The decision space generally has a lot of constraints: he's gotta be handsome, talented, intelligent, rich, and having all those attributes he has to be unadventurous too (LOL) and to want to have a baby and family, with her vs., all those other people in and out of those dating websites and the real world!

We had a good talk. I did not want to discourage her. She may find him. But I know many in those shoes who walk on the path of frustration, and get psychologically complicated...

It's important to be happy, and not long for something or someone as means of fulfillment. "Well but everyone is missing something in their life". I'm talking about the state of mind, in which there is no longing, no becoming, no craving, despite shortcomings in some areas of life (money, job, looks, health, etc.). That state of mind (happiness, calmness, completeness...) is crucial. But not to make of it as an ideal, which becomes another means of becoming. This might seem contradictory, but it's all in the approach, e.g., instead of trying to be happy, look at what makes one unhappy and remove that...

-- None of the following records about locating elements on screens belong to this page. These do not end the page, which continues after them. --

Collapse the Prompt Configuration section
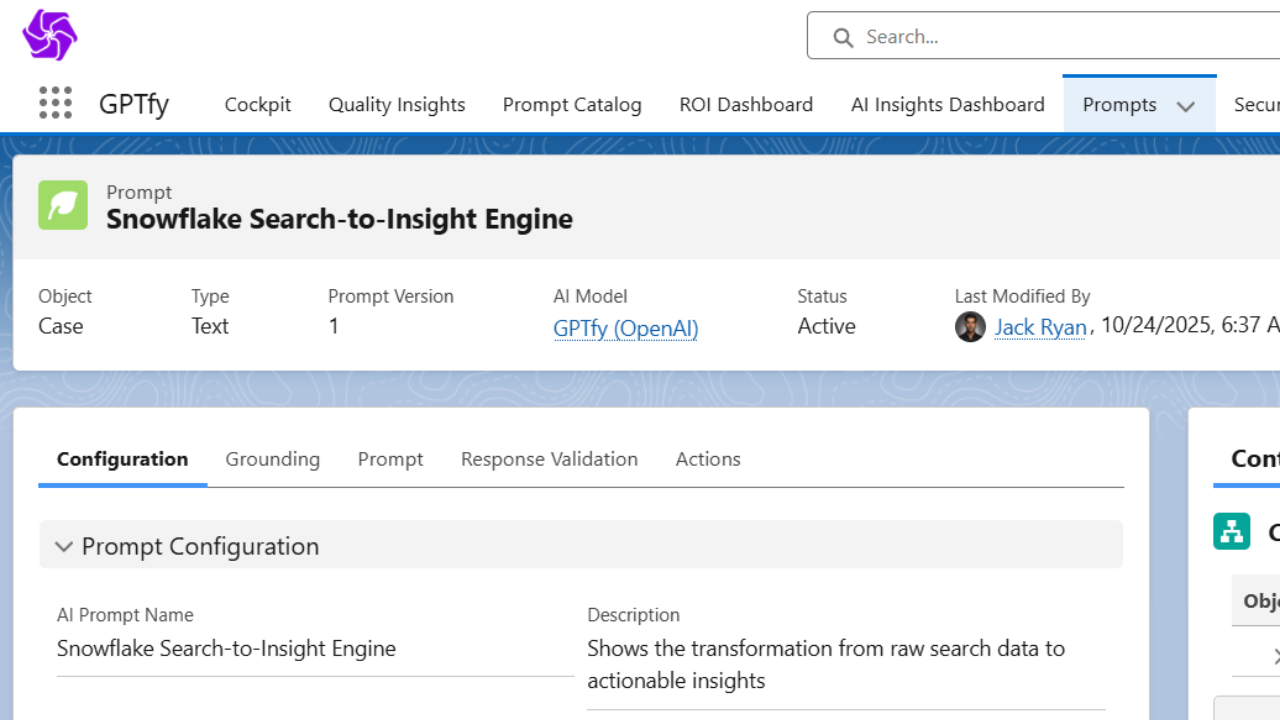 [64, 546]
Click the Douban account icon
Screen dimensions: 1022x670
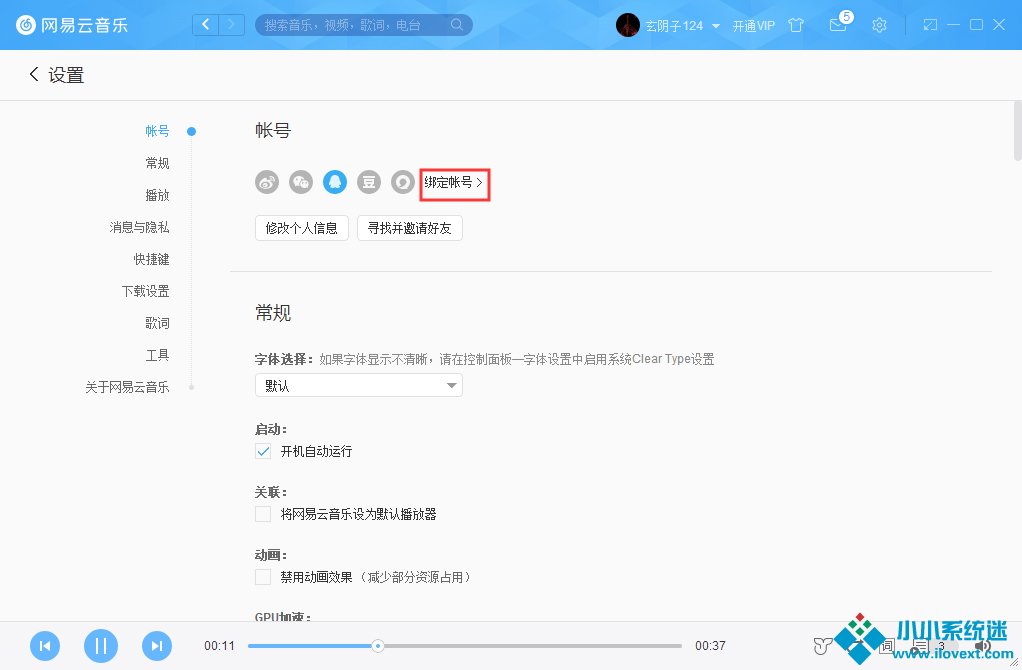point(369,182)
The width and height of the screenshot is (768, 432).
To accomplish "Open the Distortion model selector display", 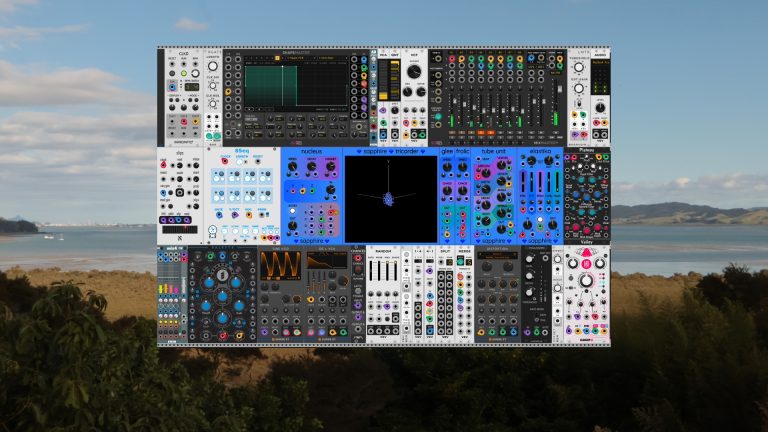I will pos(497,256).

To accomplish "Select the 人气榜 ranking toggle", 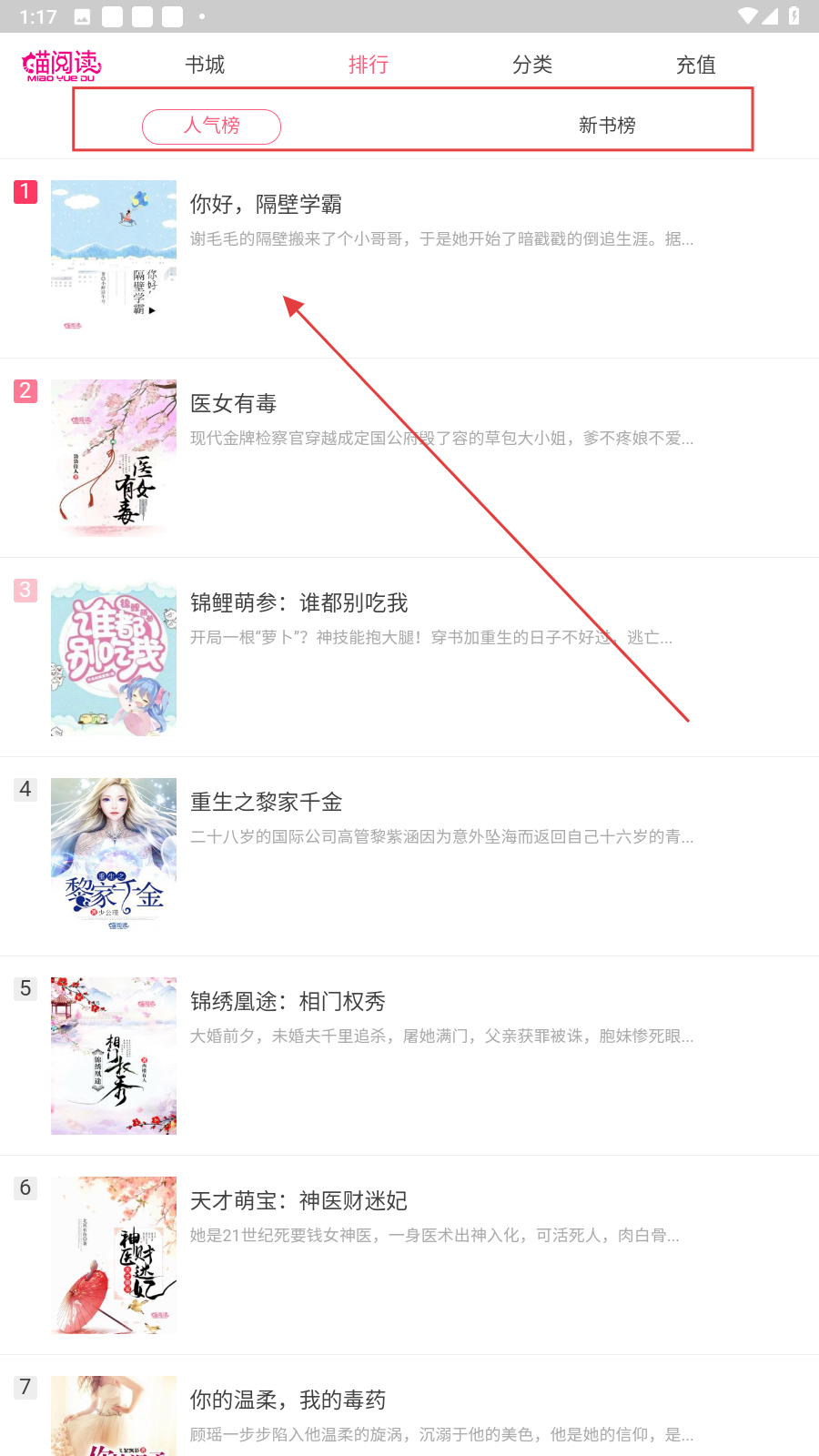I will click(211, 126).
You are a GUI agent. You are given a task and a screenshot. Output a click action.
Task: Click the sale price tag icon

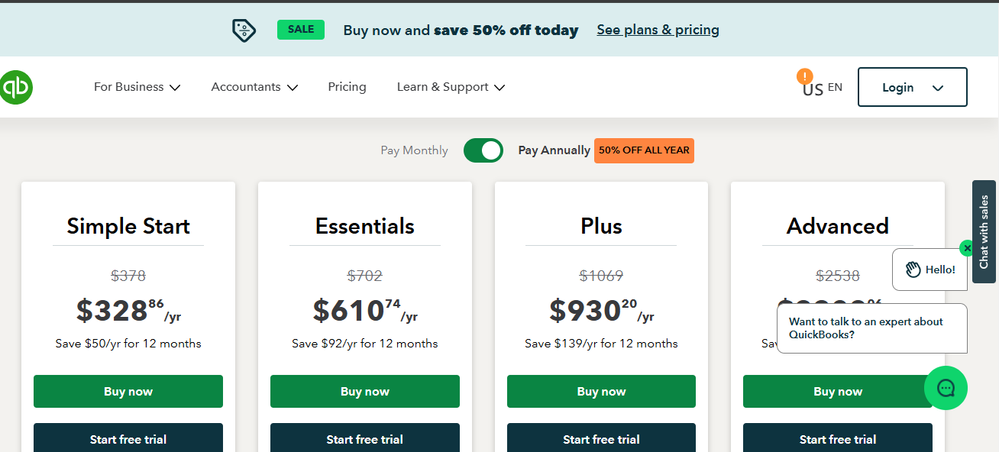pyautogui.click(x=244, y=30)
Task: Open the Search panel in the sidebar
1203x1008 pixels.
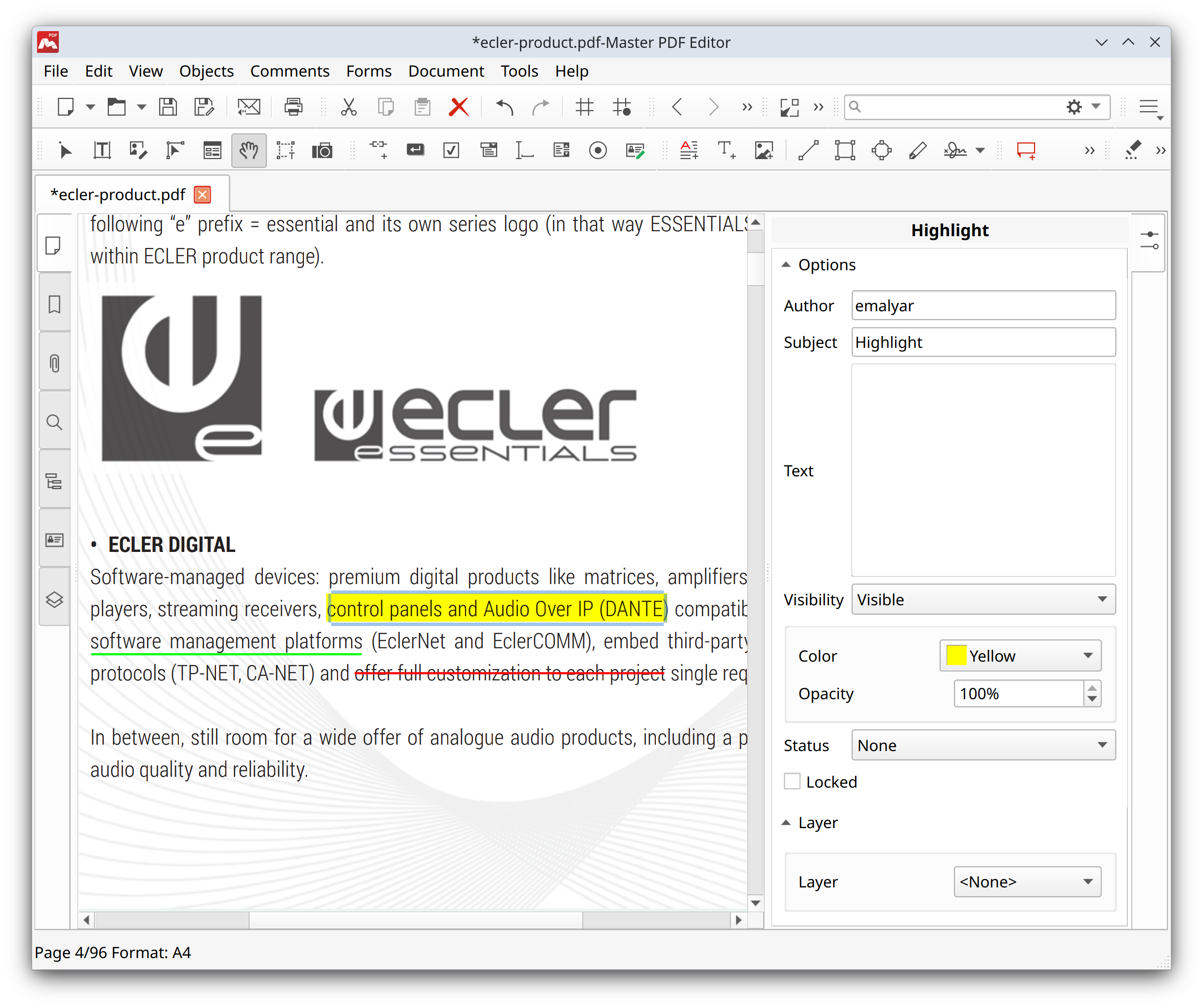Action: [54, 422]
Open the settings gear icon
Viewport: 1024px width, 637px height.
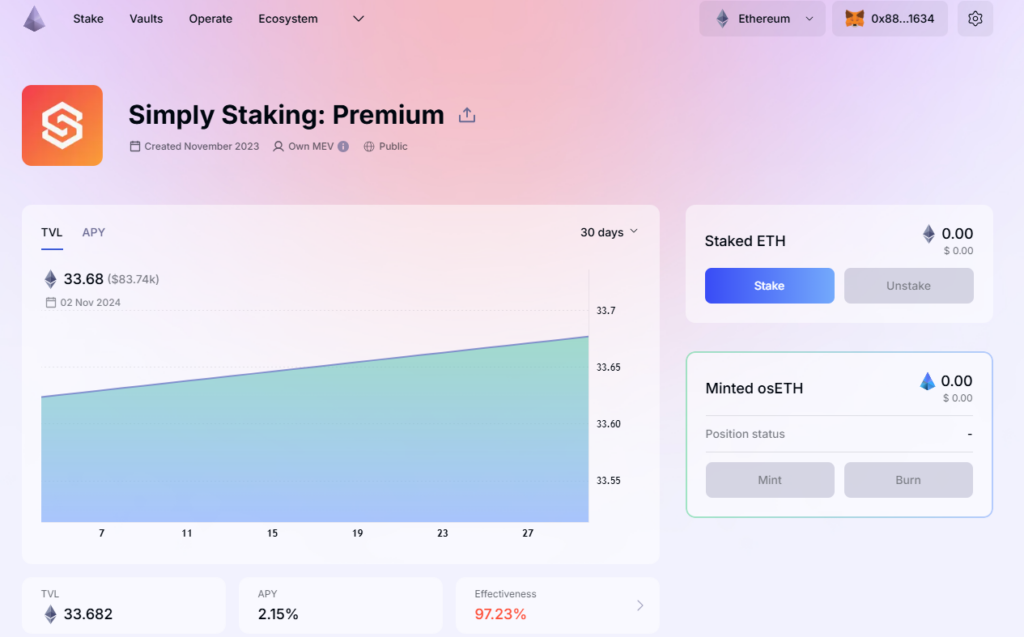[x=975, y=19]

When the mind is used to becoming, not in that state of pure being, pure happiness, which does not need anything to fulfill it, then somebody comes along and says, "Is it possible to be whole, as is, now, and not after one has more money, or the perfect man or woman, and so on..."?

That challenge could shake up the mind which is used to becoming. She said, "I feel that way when I'm singing, and exercising, but to think about having that 24 hours a day". The challenge doesn't have an element of time, i.e., "be in that state all the time." The state is timeless, outside the realm of thought and time, and in the realm of love, the immeasurable.

Nevertheless, she's right, the practicalities of daily life need to be attended to...and that may involve, non-blissful times, dealing with some peoples' stupidities, viciousness, ignorance, disrespect for others' rights, etc. -- or other forms of agitations... There are endless reasons not to be in a state of wholeness. But a person, a mind/body/heart/being -- is capable of being anchored in that blissful state of silence, peace, tranquility, which is the foundation of love, no matter what is going on.

That's a happiness which nothing can take away, and you don't need another man, woman, child, money, position, big house, or anything from the outside, in order to be in that blissful state of love, joy, happiness.